A China é herdeira do Império do Meio. Segundo a sua tradição e visão de mundo, os
demais Estados seriam tributários em níveis variados, ou seja, os chineses se consideravam o centro
do mundo e as demais sociedades eram aferidas segundo gradações a partir daí. Por inúmeros
milênios a China não teve que lidar com nenhum outro país ou civilização que fosse comparável a
ela em escala, poder e cultura. Deste modo, enquanto se iniciavam as grandes navegações
europeias, a China era tecnicamente muito superior, mas retirou-se voluntariamente da exploração
naval pois não tinha pretensões de conquista ou dominação de outros povos. Para eles a “terra
prometida” era a própria China e não haveria nenhuma glória em atravessar oceanos para converter
bárbaros.
Segundo o cientista político norte-americano Lucian Pye, na idade moderna, a China
permaneceu sendo uma “civilização que finge ser um Estado-nação”1. Em outras palavras, tratava-
se de uma comunidade territorial e étnica que tinha dificuldades em se enxergar como um Estado-
nação moderno. Os valores predominantes na sociedade chinesa derivaram das prescrições do
antigo filósofo Confúcio, ou Kong Fuzi, que, ao contrário de Maquiavel – o seu possível
correspondente ocidental em importância –, se preocupava mais com o cultivo da harmonia social
do que com as maquinações do poder. Sua filosofia buscava a redenção do Estado mediante o
comportamento individual correto, e seus ensinamentos eram considerados como algo próximo de
uma Bíblia e de uma Constituição combinadas, e o seu conhecimento era sinônimo de qualificação
entre os burocratas chineses.
Segundo a doutrina da excepcionalidade, todo povo precisa de elementos que o diferenciem
dos demais e estes, normalmente, são motivos para se vangloriarem. Na versão chinesa desta
doutrina, as suas características excepcionais eram o centralismo e a superioridade. Diferentemente
1 Lucian Pye, “Social Science Theories in Search of Chinese Realities”, China Quarterly 132 (1992): 1162.
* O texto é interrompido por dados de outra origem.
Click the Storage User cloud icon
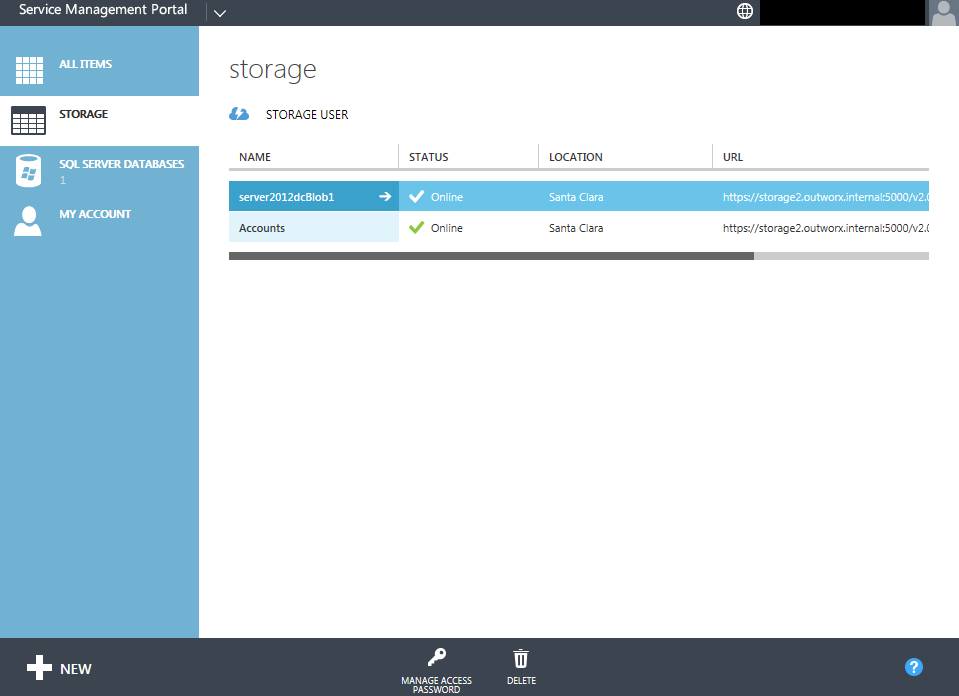Viewport: 959px width, 696px height. click(x=239, y=114)
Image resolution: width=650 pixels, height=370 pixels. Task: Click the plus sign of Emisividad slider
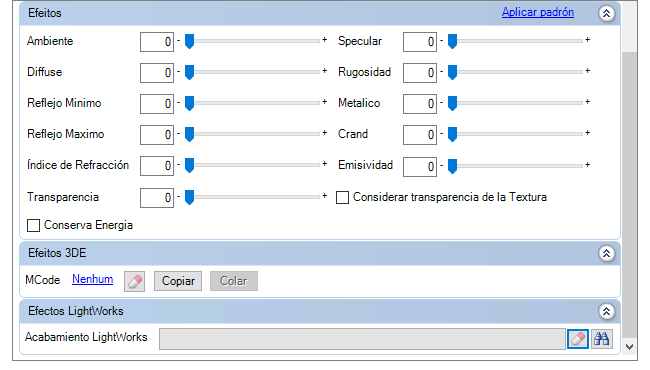tap(587, 165)
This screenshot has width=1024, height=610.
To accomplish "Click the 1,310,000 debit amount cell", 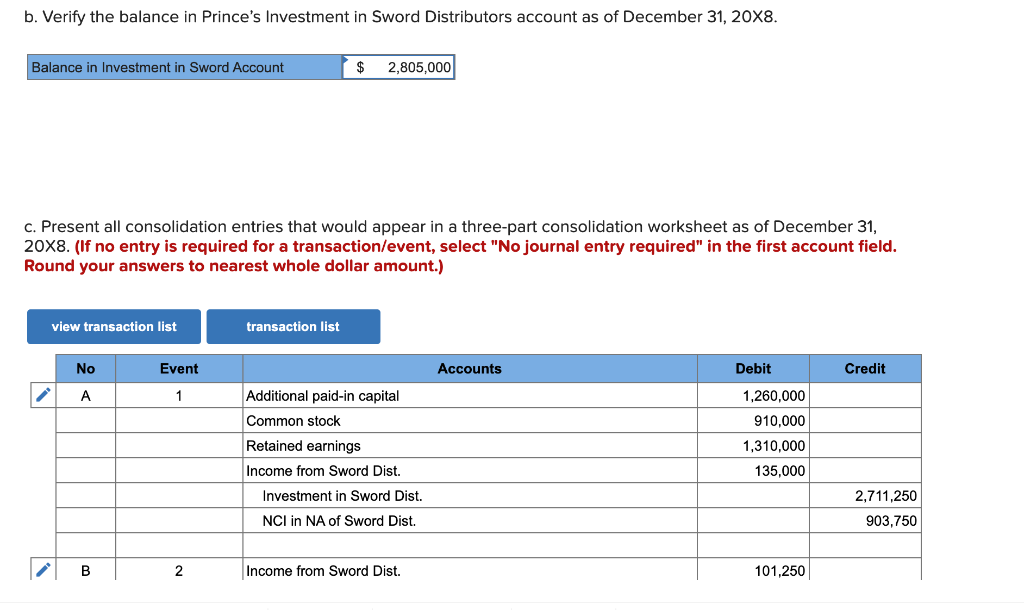I will click(x=753, y=445).
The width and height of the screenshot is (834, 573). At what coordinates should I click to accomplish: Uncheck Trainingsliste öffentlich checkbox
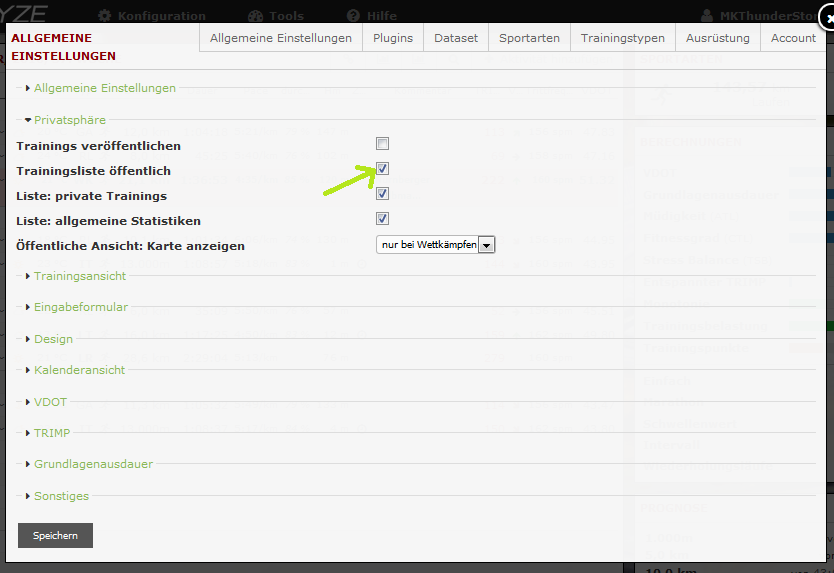pyautogui.click(x=382, y=169)
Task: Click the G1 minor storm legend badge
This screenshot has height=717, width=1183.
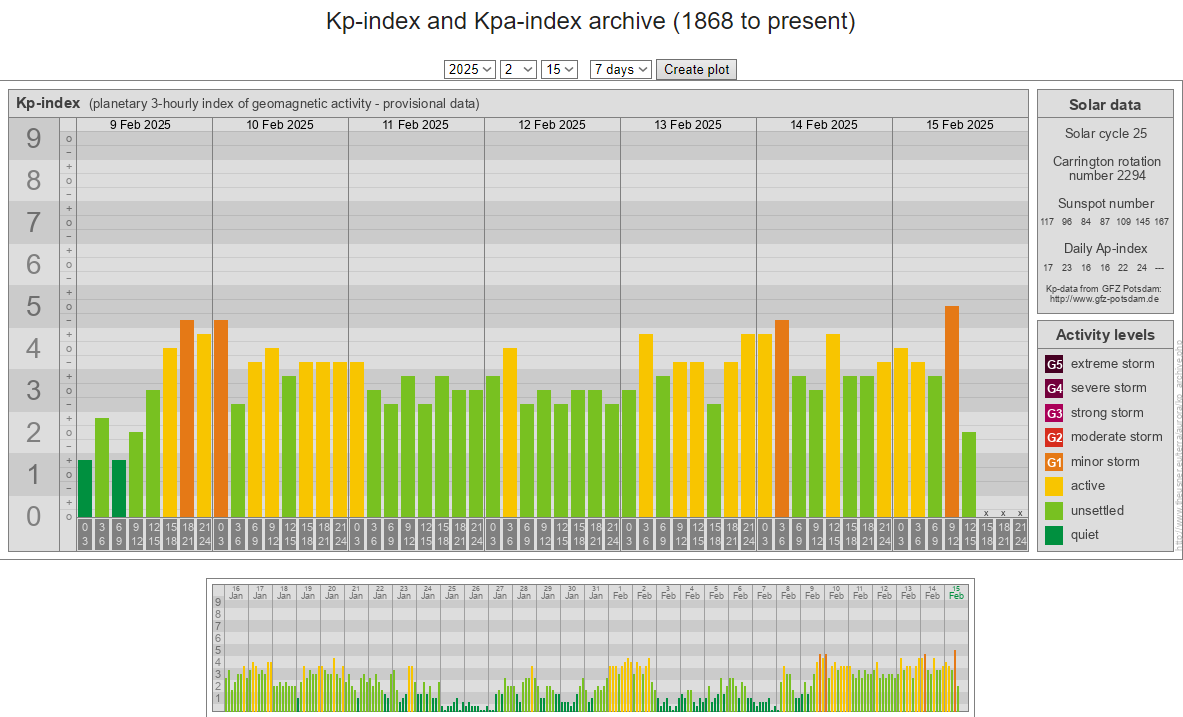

dos norte-americanos que sempre defenderam um ideal de universalismo e de disseminação de seus
valores pelo mundo, a China restringia-se apenas a conter os povos bárbaros imediatamente às suas
portas e a fazer com que Estados tributários reconhecessem o seu status especial. Não tinham
interesse em convertê-los aos costumes chineses e não exportavam as suas ideias, eles apenas
permitiam que os demais viessem “buscá-las”, ou seja, que tivessem o privilégio de poder delas
usufruir.
Enquanto a Europa competia o tempo inteiro, a China se acomodou com a sua noção de
centralidade e pela falta de competição ao redor, o que tornou mais fácil a entrada da europeia na
China. As nações ocidentais, mais do que ameaças à defesa territorial, traziam concepções
irreconciliáveis de ordem mundial. A China passou por subsequentes catástrofes que, olhadas em
conjunto, foram consideradas o “século da humilhação” que teve fim apenas com a reunificação do
país sob uma forma de comunismo nacionalista. A partir de uma humilhação e subjugo muito
grandes a China começou a sair da inércia milenar em que se encontrava.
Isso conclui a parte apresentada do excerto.